* **DIRECTIONS FOR THIS TASK**
Reproduce the data below word for word, beginning with its first line and stopping after the line that contains "click(1142, 57)". Leave the pictures out.

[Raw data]
━━━

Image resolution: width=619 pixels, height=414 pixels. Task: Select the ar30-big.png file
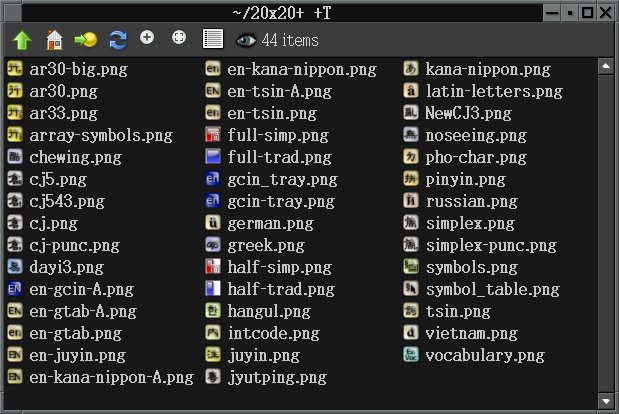coord(78,69)
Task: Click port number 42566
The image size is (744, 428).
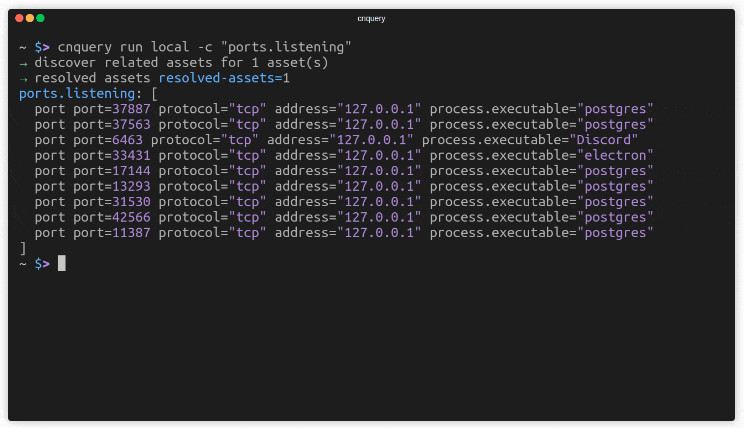Action: (x=131, y=217)
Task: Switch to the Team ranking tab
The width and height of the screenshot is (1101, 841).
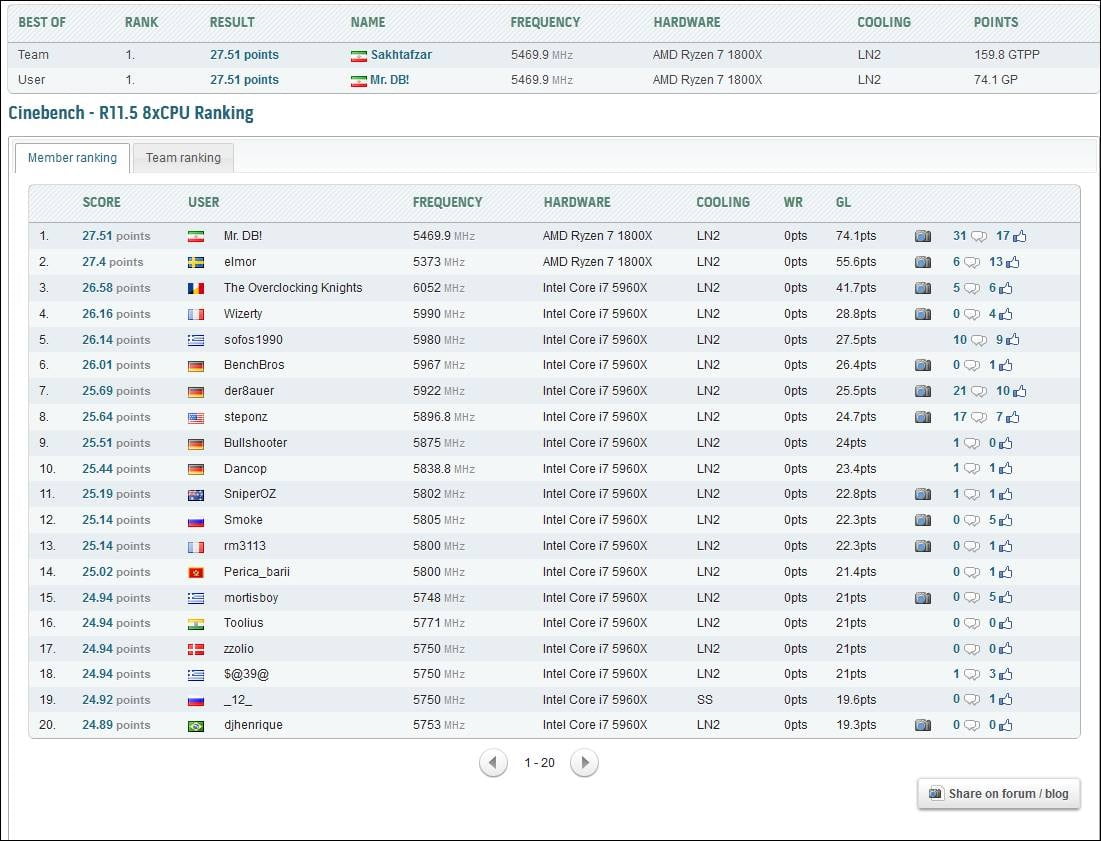Action: 183,158
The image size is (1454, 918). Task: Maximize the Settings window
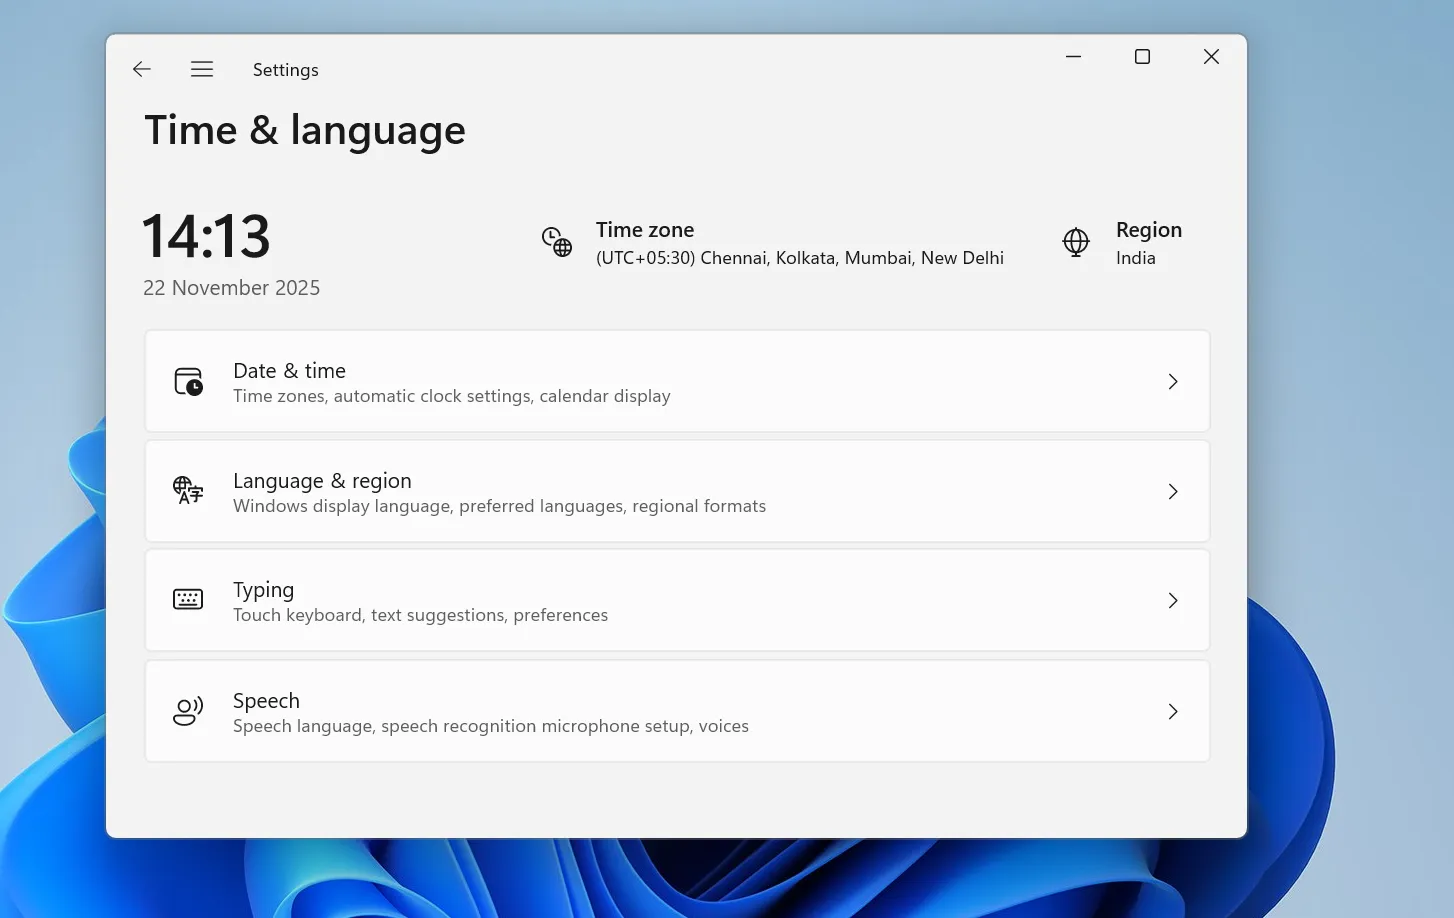click(1142, 57)
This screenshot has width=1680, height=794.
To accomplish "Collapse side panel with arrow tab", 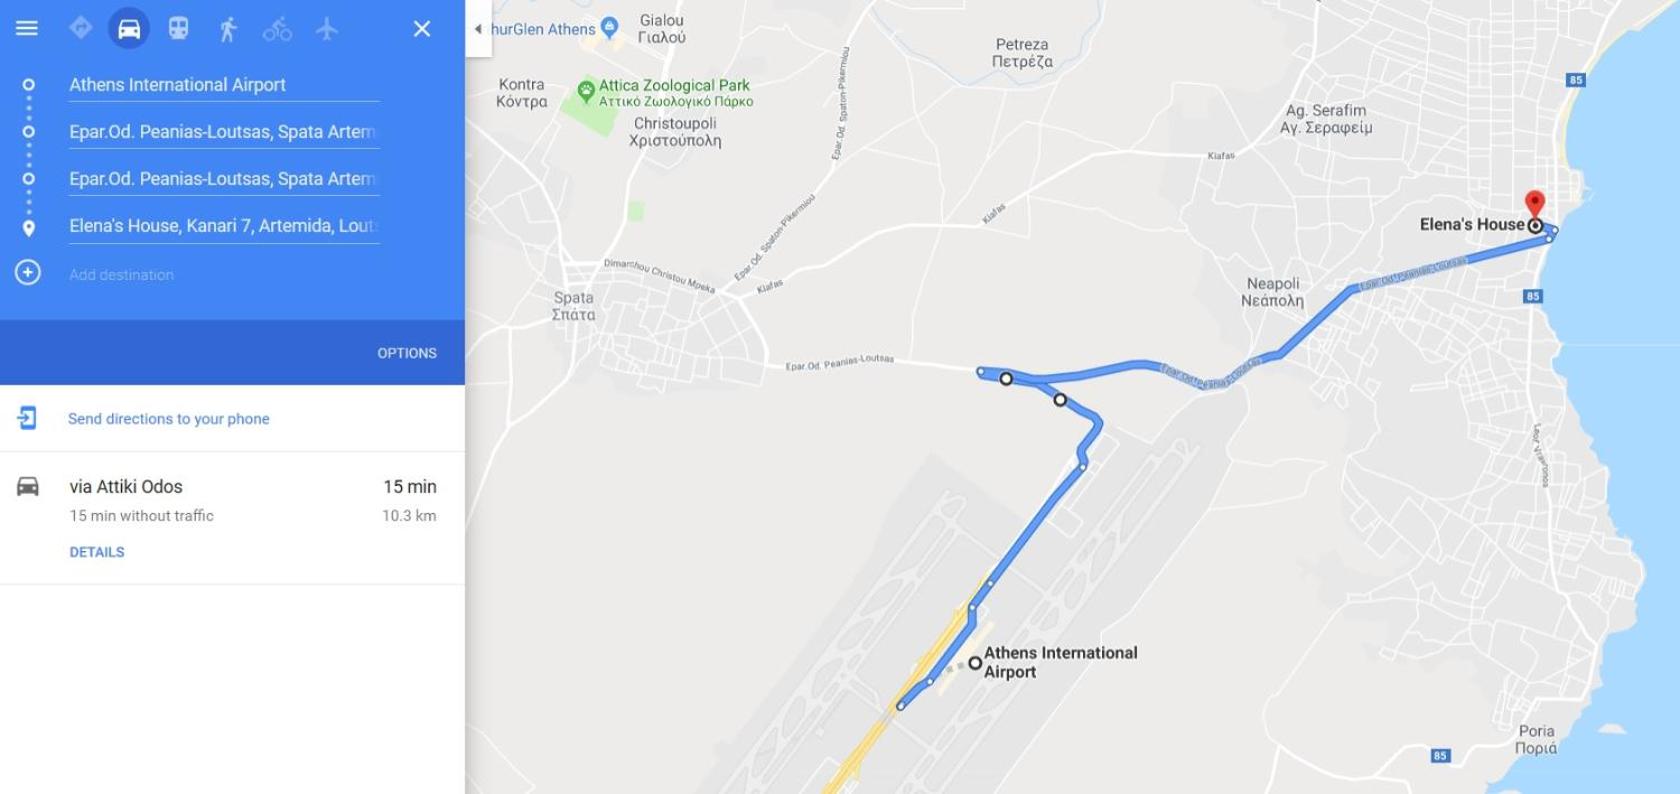I will [478, 29].
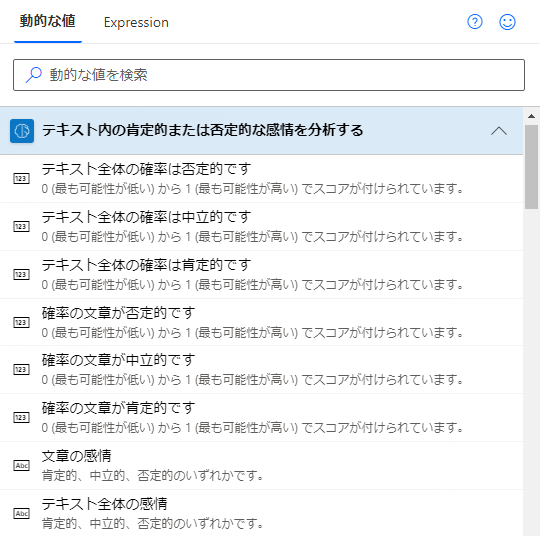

━━━

* **FINAL ANSWER**
Image resolution: width=619 pixels, height=414 pixels. Task: Select the ar30-big.png file
coord(78,69)
Task: Click port number 42566
The image size is (744, 428).
Action: (x=131, y=217)
Task: Switch to the Team ranking tab
The width and height of the screenshot is (1101, 841).
Action: 183,158
The image size is (1454, 918). Task: Maximize the Settings window
click(1142, 57)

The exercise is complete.